Guidant Settles Allegations of Device Overcharging

Prosecutors accuse the firm of inflating cost of replacement pacemakers, defibrillators.

By: Michael Barbella

Managing Editor

So much for pulling one over on Uncle Sam.

Guidant Inc. is paying the price—a hefty $9.25 million, to be exact—for attempting to overcharge the federal government for replacement pacemakers and defibrillators. The Boston Scientific Corp. subsidiary has agreed to compensate the government to resolve False Claims Act allegations with the U.S. Justice Department, authorities announced recently.

Prosecutors claim Guidant convinced doctors to buy its defibrillators and pacemakers by promising generous warranty programs to cover failures and/or defects.
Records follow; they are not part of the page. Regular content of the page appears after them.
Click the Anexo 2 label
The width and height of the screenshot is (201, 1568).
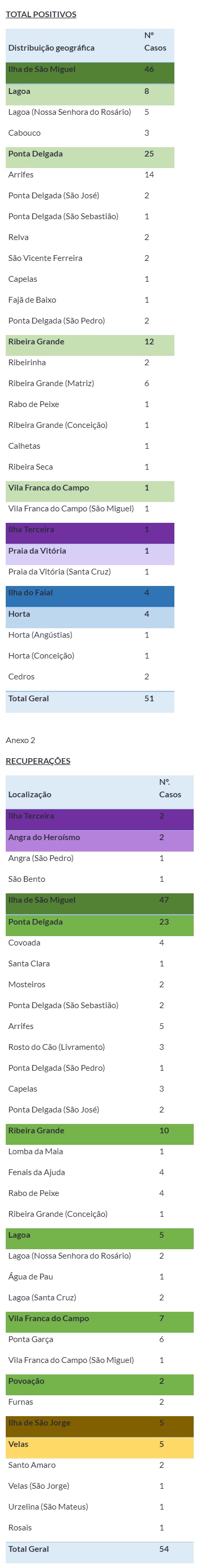[x=21, y=740]
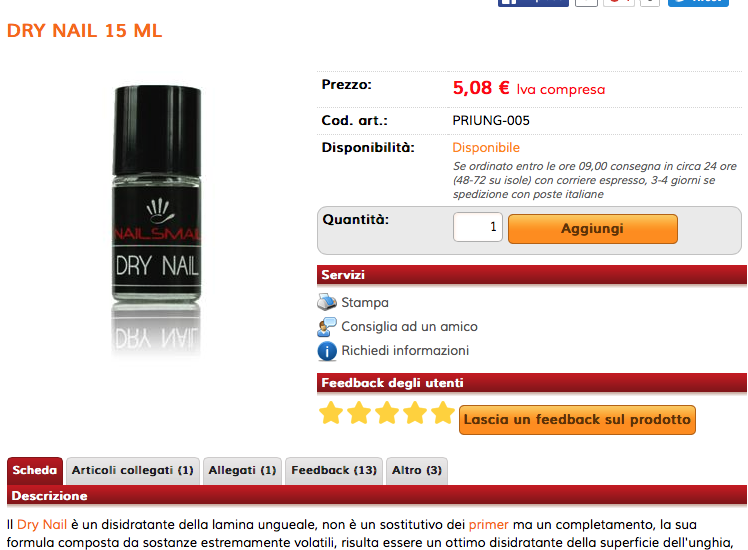Click Lascia un feedback sul prodotto button
The height and width of the screenshot is (550, 748).
point(577,420)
The company differentiated itself from competitors by touting the liberal credit program it created for damaged devices still under warranty. When its defibrillators or pacemakers failed, though, the company never granted the credits to customers; rather, it submitted invoices that inflated the cost of the devices to both the U.S. Department of Veterans Affairs and the U.S. Department of Defense, according to a U.S. Justice Department news release.

“Overcharging for lifesaving medical devices wastes taxpayer dollars,” said Tony West, assistant attorney general for the Civil Division of the U.S. Justice Department. “As we all look for ways to reduce public expenditures, settlements like this one—which recapture funds that were spent due to fraud—help support public healthcare programs that many people depend on.”
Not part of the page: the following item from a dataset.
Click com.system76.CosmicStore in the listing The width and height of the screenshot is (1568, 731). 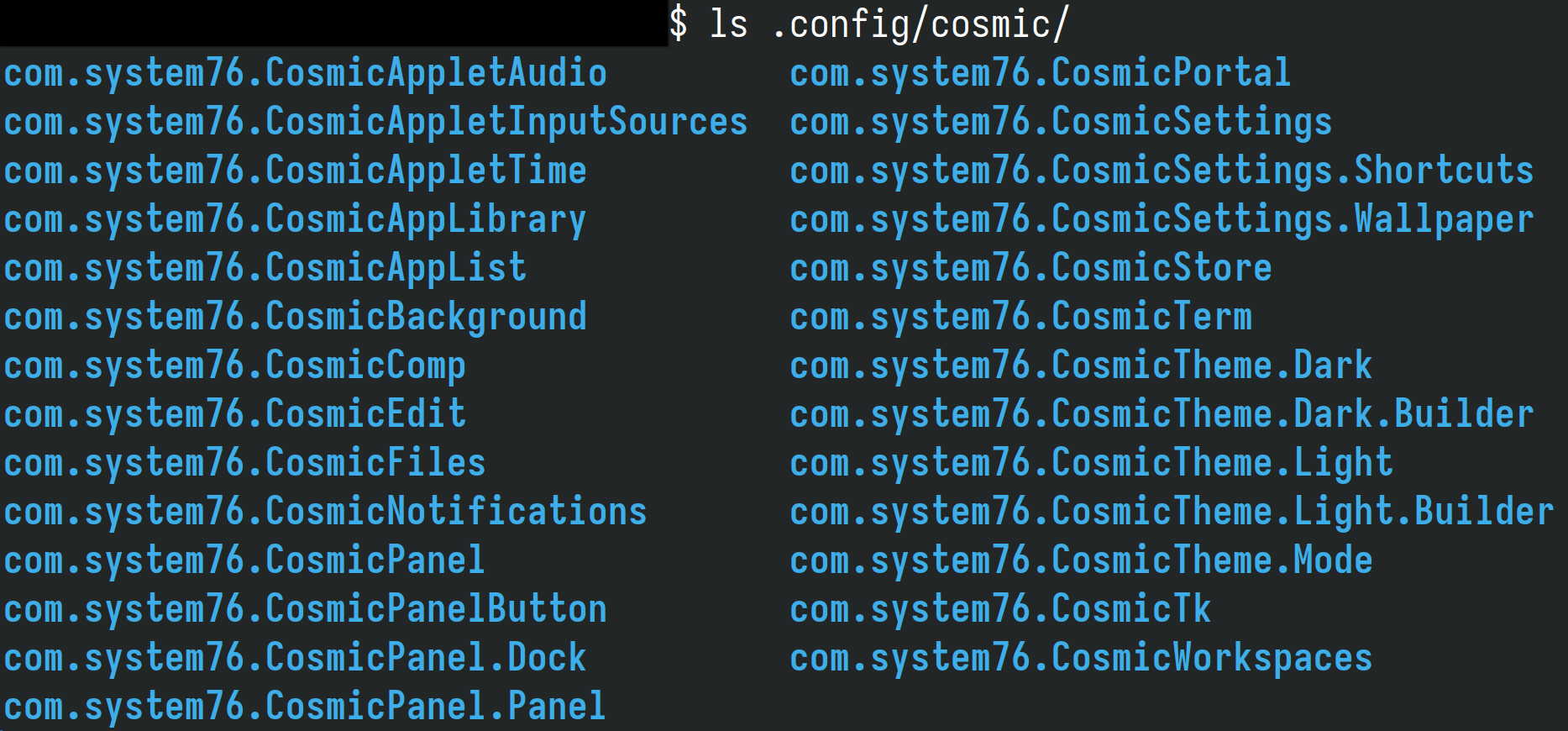[x=1030, y=268]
The case against Guidant was based on a whistleblower lawsuit filed in federal court Tennessee. The whistleblower, former Guidant salesman Robert A. Fry, will get more than $2.3 million from the total settlement. Fry’s lawsuit, filed April 25, 2006, claims that Guidant sales representatives routinely discarded the warranties that explained the company’s credit program for damaged devices (they were “thrown in the garbage,” he argues) and deliberately concealed the warranties when visiting hospitals. As a result, hospitals passed the inflated cost of the replacement defibrillators and pacemakers to Medicare and/or Medicaid.

Fry contends the company’s scheme of overcharging for replacement products has occurred for at least 17 years. In his lawsuit, he claims that a Medtronic Inc. sales agent in Kansas expressed concerns to his superiors in 1994 about the purported suppression of warranty credits to hospitals. Instead of rectifying the situation, Medtronic fired the salesman and settled a subsequent lawsuit in 2001, Fry charged. “Since that time, Medtronic has continued to suppress warranty, warranty replacement and recall credits otherwise available to hospitals,” Fry claimed.
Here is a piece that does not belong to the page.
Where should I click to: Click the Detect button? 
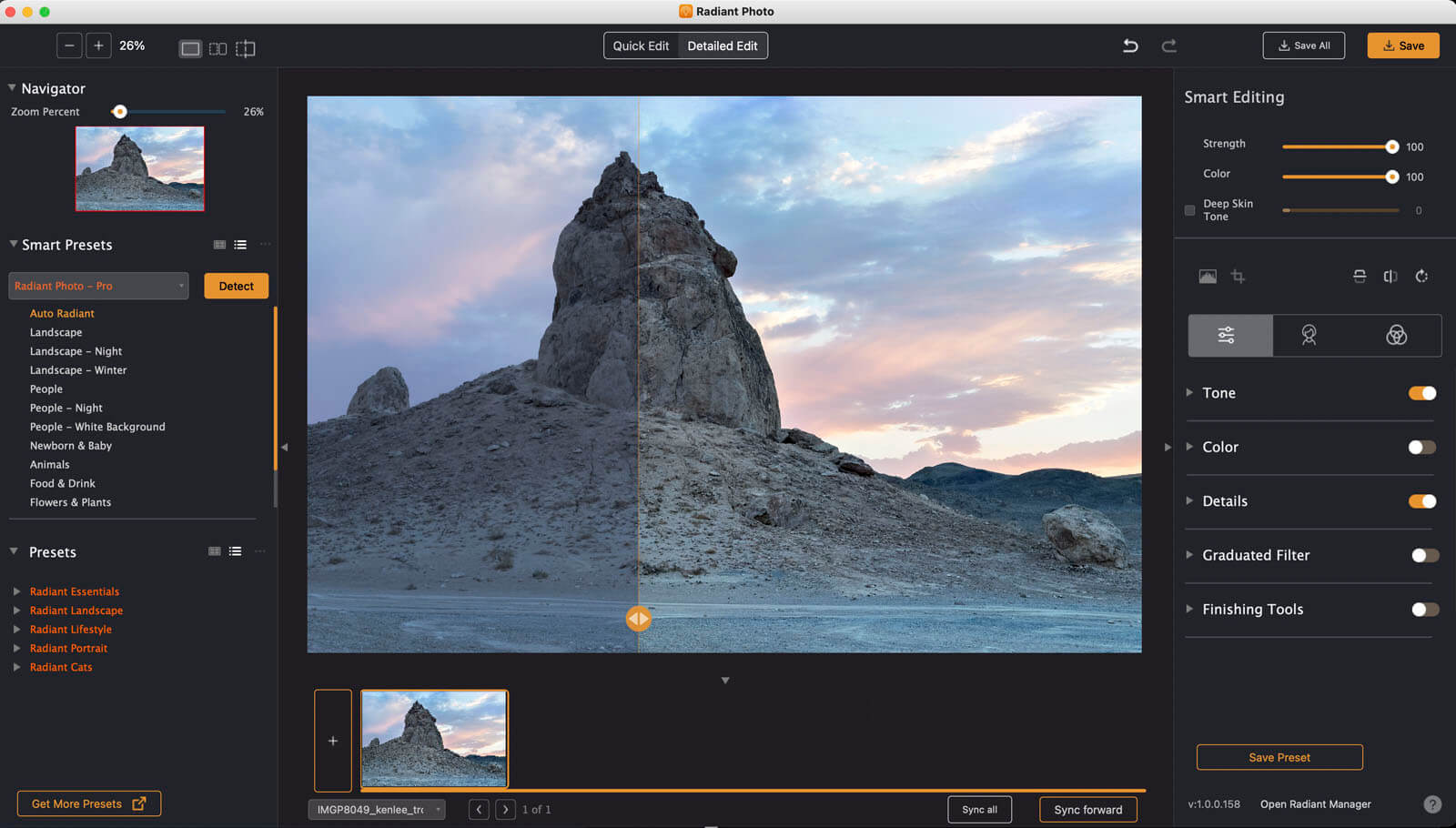(x=236, y=286)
Medtronic was named as a defendant in Fry’s lawsuit in July 1994.

“Major device manufacturers will be held accountable for improper marketing strategies,” said Derrick L. Jackson, special agent in charge of the Department of Health and Human Services Office of Inspector General in Atlanta, Ga. “This settlement sends the clear message that defrauding federal healthcare programs is a losing business proposition.”